Du ciel bleu pour bien debuter la journee. Direction le centre-ville, a environ six kilometres de chez Sven et Martina, a pieds puis en tram. N'ayant pas un sou en poche, je m'empresse de retirer des kunas, la monnaie croate (1 euro = 8,35 kn) et entame ma collecte d'infos. D'abord sur les parcs nationaux du pays puis sur la ville, en me procurant un plan beaucoup plus complet que celui du Lonely Planet.
En sillonnant le noyau de Zagreb, je constate que la ville est tres bien pourvue en parcs, dont huit d'entre eux forment un immense fer a cheval vert dans la partie inferieure de la ville. Statues imposantes et batiments somptueux - dont de nombreux musees - ajoutent a la magnificience de ce decor bien plus vaste que celui de Ljubljana. Le ciel se couvre mais la pluie n'est pas encore de la partie. Je profite de ce sursis pour effectuer le tour de ville a pieds recommande par l'office de tourisme.
Zagreb resulte de la fusion en 1890 de Kaptol et Gradec, deux villages medievaux batis au pied d'une colline qui constituent desormais la partie superieure de la ville, au nord. La promenade se revele agreable, bien que les deux edifices religieux principaux soient enlaidis par une restauration en cours. De facon generale, la banlieue de Zagreb etait truffee de HLM delabres mais son coeur parait propre et sur, on n'y croise pas plus de personnes manifestement engluees dans la misere que dans une ville francaise.
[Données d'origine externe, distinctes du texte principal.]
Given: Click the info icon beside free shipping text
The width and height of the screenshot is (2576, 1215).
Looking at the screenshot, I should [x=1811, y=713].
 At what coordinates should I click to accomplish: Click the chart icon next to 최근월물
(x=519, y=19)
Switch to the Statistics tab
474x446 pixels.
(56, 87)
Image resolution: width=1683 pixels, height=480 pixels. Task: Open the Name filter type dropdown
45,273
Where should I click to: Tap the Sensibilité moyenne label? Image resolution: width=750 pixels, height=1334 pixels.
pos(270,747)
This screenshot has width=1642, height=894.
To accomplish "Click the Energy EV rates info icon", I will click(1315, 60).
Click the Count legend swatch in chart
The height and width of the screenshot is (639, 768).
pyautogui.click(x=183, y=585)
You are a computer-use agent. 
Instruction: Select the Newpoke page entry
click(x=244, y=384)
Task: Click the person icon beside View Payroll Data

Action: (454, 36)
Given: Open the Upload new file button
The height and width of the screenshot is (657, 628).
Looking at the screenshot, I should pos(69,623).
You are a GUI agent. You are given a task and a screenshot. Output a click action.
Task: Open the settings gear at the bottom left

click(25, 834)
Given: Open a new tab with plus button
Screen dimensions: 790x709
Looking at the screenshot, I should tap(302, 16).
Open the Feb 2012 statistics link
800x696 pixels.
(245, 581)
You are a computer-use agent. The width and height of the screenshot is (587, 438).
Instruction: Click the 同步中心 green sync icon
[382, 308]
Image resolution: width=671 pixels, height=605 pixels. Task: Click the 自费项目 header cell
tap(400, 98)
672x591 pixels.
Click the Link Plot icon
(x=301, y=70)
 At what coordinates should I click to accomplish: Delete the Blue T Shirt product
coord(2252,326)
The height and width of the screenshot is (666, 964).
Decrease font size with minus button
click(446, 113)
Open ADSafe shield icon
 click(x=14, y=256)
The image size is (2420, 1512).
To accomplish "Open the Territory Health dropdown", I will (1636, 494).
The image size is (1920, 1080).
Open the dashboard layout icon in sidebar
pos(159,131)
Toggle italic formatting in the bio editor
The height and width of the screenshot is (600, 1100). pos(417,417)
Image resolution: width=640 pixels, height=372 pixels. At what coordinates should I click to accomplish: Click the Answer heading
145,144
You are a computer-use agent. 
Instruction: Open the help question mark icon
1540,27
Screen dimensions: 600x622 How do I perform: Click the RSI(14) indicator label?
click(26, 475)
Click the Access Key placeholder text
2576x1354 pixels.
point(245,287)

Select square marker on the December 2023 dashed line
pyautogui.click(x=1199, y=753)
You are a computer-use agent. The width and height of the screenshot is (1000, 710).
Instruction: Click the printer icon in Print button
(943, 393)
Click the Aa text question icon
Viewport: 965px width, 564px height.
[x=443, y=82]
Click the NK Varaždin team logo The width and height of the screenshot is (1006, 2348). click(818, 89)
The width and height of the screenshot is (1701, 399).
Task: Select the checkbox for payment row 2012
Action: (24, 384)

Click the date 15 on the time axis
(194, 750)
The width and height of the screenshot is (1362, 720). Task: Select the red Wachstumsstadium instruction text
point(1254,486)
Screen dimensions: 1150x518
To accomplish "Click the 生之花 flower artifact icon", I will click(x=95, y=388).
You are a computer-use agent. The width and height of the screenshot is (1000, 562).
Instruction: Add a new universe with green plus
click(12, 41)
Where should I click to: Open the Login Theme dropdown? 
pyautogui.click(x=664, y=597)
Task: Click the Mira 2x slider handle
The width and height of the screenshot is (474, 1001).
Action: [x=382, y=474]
Des trams de derniere generation en croisent de plus anciens qui trimballent leur charme desuet. En ce lundi legerement morose, les rues et terrasses de cafe restent moderement frequentees. Je leur prefere de toute facon un square a la pelouse parfaitement inclinee pour l'envie de sieste qui me guettait. Sieste suivie d'une petite seance ecriture, puis je prend le chemin du retour apres avoir ingurgite un de ces beignets (les burek, fourres a la viande, au fromage ou parfois sucres) que l'on trouve aussi en Slovenie.
Soiree decevante chez mes hotes, pourtant du meme age que moi. On ne partage rien, ni repas ni discussion, malgre mes tentatives. La TV regnant en maitre dans le salon, je tente d'en faire abstraction pour constater une nouvelle fois qu'en Croatie, la chasse aux hotes est d'une difficulte jusqu'a present inedite.